**PROBLEM TO SOLVE**
Among the records below, find the line that has "This screenshot has width=1233, height=637."; from there, give the lines again exactly, and stop after the line that has "Image resolution: width=1308".

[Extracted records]
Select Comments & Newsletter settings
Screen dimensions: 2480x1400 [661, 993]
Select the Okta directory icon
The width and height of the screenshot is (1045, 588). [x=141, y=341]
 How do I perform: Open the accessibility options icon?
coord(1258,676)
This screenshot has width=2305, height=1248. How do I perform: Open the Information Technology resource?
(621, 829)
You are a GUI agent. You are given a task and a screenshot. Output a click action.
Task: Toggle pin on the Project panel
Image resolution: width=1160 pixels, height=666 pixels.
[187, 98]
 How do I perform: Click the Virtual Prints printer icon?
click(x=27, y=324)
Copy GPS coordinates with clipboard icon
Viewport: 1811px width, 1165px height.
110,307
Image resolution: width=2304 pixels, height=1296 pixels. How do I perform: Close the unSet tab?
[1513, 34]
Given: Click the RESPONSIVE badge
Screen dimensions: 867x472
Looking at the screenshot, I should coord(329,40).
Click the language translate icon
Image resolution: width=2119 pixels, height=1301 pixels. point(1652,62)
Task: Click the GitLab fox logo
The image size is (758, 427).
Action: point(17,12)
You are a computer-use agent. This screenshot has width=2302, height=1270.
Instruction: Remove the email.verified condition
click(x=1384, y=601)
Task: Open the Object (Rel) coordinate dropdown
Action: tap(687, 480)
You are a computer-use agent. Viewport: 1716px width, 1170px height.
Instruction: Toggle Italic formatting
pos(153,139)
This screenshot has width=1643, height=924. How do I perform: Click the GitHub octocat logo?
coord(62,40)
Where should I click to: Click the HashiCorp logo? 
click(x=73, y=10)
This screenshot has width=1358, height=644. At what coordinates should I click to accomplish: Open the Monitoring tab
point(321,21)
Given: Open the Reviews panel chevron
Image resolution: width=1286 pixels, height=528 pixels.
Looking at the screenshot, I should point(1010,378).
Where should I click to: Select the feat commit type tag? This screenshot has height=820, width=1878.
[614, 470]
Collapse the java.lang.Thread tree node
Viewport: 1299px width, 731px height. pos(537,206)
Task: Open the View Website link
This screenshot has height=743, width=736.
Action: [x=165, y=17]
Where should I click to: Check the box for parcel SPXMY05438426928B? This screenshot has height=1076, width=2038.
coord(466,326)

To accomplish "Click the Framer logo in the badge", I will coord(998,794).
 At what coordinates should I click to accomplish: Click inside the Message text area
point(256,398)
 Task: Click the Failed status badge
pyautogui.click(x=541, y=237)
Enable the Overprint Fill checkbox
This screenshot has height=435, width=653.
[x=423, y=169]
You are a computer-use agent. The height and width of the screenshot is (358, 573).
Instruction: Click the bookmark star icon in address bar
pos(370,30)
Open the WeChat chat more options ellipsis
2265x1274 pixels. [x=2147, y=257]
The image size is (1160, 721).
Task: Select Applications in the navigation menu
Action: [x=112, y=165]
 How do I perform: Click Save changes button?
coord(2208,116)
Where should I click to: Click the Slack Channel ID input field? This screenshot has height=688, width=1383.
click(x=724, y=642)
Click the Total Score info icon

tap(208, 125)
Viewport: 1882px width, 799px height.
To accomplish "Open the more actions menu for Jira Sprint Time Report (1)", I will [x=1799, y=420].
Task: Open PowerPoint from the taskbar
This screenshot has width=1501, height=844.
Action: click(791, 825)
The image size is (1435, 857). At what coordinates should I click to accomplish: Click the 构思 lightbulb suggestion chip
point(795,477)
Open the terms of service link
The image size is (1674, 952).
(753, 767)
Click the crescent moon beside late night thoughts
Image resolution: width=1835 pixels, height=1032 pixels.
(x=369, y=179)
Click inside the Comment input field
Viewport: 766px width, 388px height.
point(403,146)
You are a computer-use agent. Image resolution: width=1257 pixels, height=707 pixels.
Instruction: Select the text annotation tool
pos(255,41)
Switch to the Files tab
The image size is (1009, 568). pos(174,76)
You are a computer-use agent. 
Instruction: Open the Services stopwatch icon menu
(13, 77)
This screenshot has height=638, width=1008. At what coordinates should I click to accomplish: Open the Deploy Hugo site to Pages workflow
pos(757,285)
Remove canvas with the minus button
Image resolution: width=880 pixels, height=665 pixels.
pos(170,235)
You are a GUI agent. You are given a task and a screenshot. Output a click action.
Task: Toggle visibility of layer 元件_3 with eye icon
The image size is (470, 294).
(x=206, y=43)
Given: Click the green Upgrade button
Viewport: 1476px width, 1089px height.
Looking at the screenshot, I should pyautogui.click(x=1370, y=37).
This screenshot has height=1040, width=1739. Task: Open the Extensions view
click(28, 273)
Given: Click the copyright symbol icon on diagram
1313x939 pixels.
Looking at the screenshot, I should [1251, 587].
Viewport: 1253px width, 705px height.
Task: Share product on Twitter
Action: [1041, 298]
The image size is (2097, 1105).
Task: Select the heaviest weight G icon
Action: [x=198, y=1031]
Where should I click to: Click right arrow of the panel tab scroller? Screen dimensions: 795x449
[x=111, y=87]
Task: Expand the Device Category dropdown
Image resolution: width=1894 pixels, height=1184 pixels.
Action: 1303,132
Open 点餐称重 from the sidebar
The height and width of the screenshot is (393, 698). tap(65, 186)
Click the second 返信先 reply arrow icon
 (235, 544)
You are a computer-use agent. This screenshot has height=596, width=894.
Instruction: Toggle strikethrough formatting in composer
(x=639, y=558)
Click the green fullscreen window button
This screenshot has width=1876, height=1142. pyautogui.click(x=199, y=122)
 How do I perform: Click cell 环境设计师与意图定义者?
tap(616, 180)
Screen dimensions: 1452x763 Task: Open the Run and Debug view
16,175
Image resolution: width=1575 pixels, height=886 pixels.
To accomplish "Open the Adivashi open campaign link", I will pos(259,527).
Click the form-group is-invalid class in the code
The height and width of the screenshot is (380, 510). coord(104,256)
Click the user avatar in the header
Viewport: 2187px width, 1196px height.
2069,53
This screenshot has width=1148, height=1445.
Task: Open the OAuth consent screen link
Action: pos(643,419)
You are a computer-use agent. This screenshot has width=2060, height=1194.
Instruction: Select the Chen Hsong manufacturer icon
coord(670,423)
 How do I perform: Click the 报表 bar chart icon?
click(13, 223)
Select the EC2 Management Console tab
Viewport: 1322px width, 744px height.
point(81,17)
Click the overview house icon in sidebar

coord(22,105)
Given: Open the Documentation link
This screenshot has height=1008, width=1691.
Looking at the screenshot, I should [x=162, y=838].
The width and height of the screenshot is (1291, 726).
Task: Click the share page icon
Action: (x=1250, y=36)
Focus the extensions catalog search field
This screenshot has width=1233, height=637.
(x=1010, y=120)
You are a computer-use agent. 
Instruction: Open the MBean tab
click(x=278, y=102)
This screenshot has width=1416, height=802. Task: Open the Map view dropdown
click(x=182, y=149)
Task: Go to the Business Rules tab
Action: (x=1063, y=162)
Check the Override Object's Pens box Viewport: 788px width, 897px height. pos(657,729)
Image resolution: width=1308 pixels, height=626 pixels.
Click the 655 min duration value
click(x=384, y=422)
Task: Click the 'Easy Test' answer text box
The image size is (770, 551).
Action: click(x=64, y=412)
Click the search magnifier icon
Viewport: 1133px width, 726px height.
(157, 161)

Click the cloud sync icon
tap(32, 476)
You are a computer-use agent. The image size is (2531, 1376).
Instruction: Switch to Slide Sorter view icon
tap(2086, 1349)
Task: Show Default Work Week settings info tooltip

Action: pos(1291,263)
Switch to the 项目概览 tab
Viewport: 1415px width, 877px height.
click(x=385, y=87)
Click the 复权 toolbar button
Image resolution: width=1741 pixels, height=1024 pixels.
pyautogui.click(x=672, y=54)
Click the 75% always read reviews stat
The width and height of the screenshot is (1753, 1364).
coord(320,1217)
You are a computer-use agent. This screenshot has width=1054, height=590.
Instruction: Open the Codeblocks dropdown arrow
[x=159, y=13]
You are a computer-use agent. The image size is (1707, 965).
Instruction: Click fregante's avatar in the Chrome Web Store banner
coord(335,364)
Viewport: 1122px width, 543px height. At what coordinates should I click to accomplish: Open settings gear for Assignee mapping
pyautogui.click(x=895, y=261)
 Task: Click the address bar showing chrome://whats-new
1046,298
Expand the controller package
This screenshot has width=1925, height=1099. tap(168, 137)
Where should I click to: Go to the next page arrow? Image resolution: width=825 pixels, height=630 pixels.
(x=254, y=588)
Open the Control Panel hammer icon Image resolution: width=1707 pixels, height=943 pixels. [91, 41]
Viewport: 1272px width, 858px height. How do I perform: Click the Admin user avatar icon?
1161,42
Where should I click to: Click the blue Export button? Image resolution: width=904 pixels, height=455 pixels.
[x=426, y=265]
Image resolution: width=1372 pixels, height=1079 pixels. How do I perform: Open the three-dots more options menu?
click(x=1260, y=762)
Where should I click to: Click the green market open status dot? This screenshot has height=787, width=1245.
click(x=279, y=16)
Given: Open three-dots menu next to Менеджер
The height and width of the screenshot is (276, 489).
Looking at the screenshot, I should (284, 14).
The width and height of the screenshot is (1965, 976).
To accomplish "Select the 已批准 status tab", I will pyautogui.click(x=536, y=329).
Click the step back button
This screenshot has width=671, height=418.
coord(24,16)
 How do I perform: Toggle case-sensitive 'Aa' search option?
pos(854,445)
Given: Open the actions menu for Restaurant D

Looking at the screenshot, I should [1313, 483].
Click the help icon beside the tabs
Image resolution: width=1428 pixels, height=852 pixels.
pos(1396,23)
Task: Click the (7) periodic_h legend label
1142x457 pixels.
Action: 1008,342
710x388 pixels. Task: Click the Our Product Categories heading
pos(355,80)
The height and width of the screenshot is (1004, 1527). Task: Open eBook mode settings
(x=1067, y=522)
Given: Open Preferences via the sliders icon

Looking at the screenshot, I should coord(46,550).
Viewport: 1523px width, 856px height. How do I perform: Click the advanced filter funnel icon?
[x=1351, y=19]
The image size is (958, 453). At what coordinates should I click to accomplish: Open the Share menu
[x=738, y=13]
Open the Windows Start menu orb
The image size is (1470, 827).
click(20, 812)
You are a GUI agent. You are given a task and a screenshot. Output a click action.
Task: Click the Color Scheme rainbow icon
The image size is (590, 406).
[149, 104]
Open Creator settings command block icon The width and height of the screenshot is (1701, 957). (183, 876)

**SOLUTION TO THIS TASK**
This screenshot has width=1233, height=637.
(x=1010, y=120)
You are a computer-use agent. 
Instruction: Open the MBean tab
click(x=278, y=102)
This screenshot has width=1416, height=802. Task: Open the Map view dropdown
click(x=182, y=149)
Task: Go to the Business Rules tab
Action: (x=1063, y=162)
Check the Override Object's Pens box Viewport: 788px width, 897px height. pos(657,729)
Image resolution: width=1308 pixels, height=626 pixels.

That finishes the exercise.